### Track machine learning training runs
### Log runs to an experiment

###[Banafsheh Hassani](https://www.linkedin.com/in/banafsheh-hassani-7b063a129/)

###[More Projects](https://github.com/BanafshehHassani)

[source](https://docs.databricks.com/_static/notebooks/mlflow/mlflow-log-runs.htmlc)

#This notebook includes
- Create a Random Forest model on a simple dataset  
- Uses the MLflow Tracking API to log the model  
- Selected model parameters and metrics

#Install mlflow

In [0]:
pip install mlflow 

#Train and test dataset which Import from scikit-learn

In [0]:
from sklearn.model_selection import train_test_split
from sklearn.datasets import load_diabetes
db = load_diabetes()
X = db.data
y = db.target
X_train, X_test, y_train, y_test = train_test_split(X, y)

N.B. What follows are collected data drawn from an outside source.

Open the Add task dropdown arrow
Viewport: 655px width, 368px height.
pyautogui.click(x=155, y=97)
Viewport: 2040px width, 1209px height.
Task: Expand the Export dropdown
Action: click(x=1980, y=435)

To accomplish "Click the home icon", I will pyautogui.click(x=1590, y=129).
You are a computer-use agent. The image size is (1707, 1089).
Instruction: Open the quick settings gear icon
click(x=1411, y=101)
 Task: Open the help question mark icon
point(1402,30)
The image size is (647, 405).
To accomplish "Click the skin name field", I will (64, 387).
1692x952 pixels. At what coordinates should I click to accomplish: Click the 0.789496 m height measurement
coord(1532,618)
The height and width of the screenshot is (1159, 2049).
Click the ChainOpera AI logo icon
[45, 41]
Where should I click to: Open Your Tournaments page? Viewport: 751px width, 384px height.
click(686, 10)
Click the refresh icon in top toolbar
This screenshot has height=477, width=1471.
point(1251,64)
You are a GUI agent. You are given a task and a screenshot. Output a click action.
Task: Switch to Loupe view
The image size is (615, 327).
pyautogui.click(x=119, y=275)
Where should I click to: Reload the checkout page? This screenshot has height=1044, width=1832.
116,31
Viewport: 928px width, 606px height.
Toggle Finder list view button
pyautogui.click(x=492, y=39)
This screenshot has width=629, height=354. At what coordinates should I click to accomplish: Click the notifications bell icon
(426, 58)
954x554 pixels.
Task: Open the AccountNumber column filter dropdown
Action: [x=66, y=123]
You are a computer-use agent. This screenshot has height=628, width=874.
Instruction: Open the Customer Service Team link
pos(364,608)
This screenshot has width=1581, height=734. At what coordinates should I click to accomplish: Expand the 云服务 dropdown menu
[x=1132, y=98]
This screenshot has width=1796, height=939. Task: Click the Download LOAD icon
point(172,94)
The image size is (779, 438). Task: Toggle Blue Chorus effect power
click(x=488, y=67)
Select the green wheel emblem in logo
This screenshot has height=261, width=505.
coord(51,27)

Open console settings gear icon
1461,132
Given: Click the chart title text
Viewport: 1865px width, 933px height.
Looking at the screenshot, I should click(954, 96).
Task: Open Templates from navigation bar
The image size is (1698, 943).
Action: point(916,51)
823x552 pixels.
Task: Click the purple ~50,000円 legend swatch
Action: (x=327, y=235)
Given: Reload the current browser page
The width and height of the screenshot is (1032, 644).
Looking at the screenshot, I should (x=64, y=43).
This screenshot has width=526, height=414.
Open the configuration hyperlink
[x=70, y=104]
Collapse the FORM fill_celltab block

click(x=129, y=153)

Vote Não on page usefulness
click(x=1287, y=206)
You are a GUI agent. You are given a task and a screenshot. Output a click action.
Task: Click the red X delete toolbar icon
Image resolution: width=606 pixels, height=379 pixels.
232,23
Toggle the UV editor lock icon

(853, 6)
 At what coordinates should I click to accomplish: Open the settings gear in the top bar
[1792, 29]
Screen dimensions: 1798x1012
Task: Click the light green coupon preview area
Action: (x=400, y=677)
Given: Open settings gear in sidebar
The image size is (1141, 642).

# In this run the experiment_id or the experiment_name parameter is are not provided. 
* MLflow creates a notebook experiment and logs runs to it by default.

* Create and train model
* Make predictions
* Log parameters
* Log model
* Create metrics
* Log metrics

In [0]:
import mlflow
import mlflow.sklearn
import numpy as np
import pandas as pd
import sklearn.datasets
import sklearn.metrics
import sklearn.model_selection
import sklearn.ensemble
from sklearn.ensemble import RandomForestRegressor
from sklearn.metrics import mean_squared_error

* Note: A notebook experiment is associated with a specific notebook. Databricks creates a notebook experiment by default when a run is started using `mlflow.start_run()` and there is no active experiment.

In [0]:
with mlflow.start_run():
  n_estimators = 100
  max_depth = 6
  max_features = 3
  
  # Create and train model
  rf = RandomForestRegressor(n_estimators = n_estimators, max_depth = max_depth, max_features = max_features)
  rf.fit(X_train, y_train)
  
  # Make predictions
  predictions = rf.predict(X_test)
  
  # Log parameters
  mlflow.log_param("num_trees", n_estimators)
  mlflow.log_param("maxdepth", max_depth)
  mlflow.log_param("max_feat", max_features)
  
  # Log model
  mlflow.sklearn.log_model(rf, "random-forest-model")
  
  # Create metrics
  mse = mean_squared_error(y_test, predictions)
    
  # Log metrics
  mlflow.log_metric("mse", mse)

# log MLflow runs to a workspace experiment

* Access these runs by using the experiment name in workspace file tree.
* Create and train model
* Make predictions
* Log parameters
* Log model
* Create metrics
* Log metrics

* Note:Workspace experiments are not associated with any notebook, and any notebook can log a run to these experiments by using the experiment name or the experiment ID when initiating a run.

In [0]:
# Access these runs by using the experiment name in workspace file tree.
experiment_name = "/Shared/diabetes_experiment/"
mlflow.set_experiment(experiment_name)

with mlflow.start_run():
  n_estimators = 100
  max_depth = 6
  max_features = 3
  # Create and train model
  rf = RandomForestRegressor(n_estimators = n_estimators, max_depth = max_depth, max_features = max_features)
  rf.fit(X_train, y_train)
  # Make predictions
  predictions = rf.predict(X_test)
  
  # Log parameters
  mlflow.log_param("num_trees", n_estimators)
  mlflow.log_param("maxdepth", max_depth)
  mlflow.log_param("max_feat", max_features)
  
  # Log model
  mlflow.sklearn.log_model(rf, "random-forest-model")
  
  # Create metrics
  mse = mean_squared_error(y_test, predictions)
    
  # Log metrics
  mlflow.log_metric("mse", mse)